** Input data **
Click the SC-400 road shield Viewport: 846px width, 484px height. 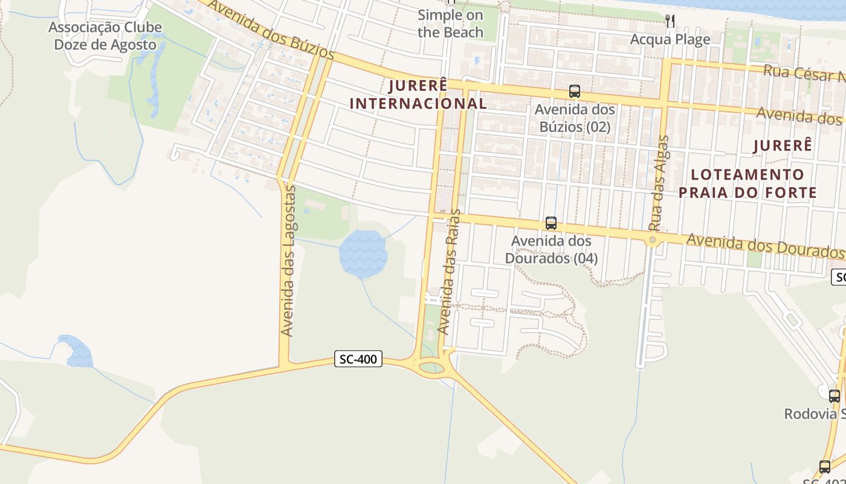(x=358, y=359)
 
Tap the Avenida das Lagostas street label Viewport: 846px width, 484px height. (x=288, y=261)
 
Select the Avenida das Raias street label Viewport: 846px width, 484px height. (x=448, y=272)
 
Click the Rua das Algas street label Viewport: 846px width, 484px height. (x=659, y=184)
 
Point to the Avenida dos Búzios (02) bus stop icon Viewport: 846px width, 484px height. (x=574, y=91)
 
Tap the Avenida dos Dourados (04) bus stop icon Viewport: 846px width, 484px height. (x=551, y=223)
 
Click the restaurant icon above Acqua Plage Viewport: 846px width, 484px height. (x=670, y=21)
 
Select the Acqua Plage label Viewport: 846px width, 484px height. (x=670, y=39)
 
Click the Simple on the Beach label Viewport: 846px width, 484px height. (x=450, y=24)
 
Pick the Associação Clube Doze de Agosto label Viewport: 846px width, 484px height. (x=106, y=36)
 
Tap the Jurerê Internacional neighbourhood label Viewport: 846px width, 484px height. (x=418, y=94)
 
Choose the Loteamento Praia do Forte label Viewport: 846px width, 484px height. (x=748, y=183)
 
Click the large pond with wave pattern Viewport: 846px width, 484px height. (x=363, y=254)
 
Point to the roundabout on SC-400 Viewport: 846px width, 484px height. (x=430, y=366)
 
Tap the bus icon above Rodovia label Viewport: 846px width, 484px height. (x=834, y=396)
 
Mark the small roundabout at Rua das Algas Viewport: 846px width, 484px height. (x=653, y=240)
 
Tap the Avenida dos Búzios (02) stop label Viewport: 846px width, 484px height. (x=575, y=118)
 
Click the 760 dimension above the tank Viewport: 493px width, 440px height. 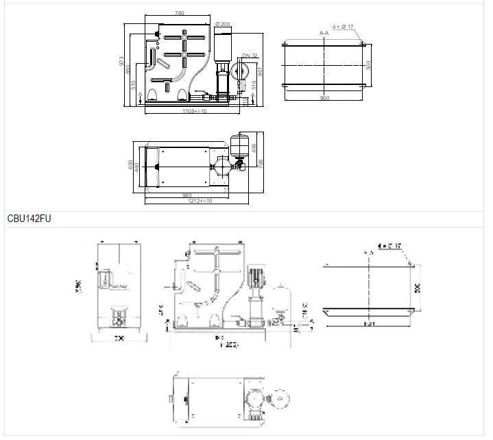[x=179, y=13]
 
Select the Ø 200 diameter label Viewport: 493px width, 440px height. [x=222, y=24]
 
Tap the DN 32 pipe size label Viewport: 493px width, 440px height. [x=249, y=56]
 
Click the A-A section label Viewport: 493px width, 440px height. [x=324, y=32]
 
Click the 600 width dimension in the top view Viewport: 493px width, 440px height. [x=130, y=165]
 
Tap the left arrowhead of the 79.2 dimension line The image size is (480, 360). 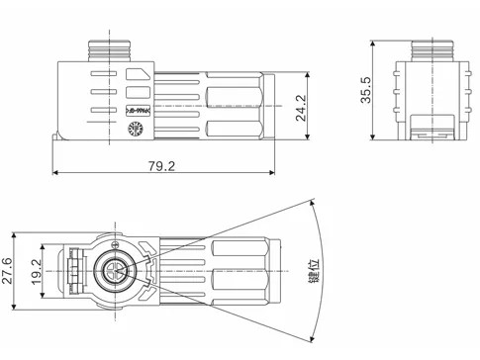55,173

** Given problem **
Give only the number of lines above that contain the string "Select", counting a match only when its letter case is the same.

** Response **
3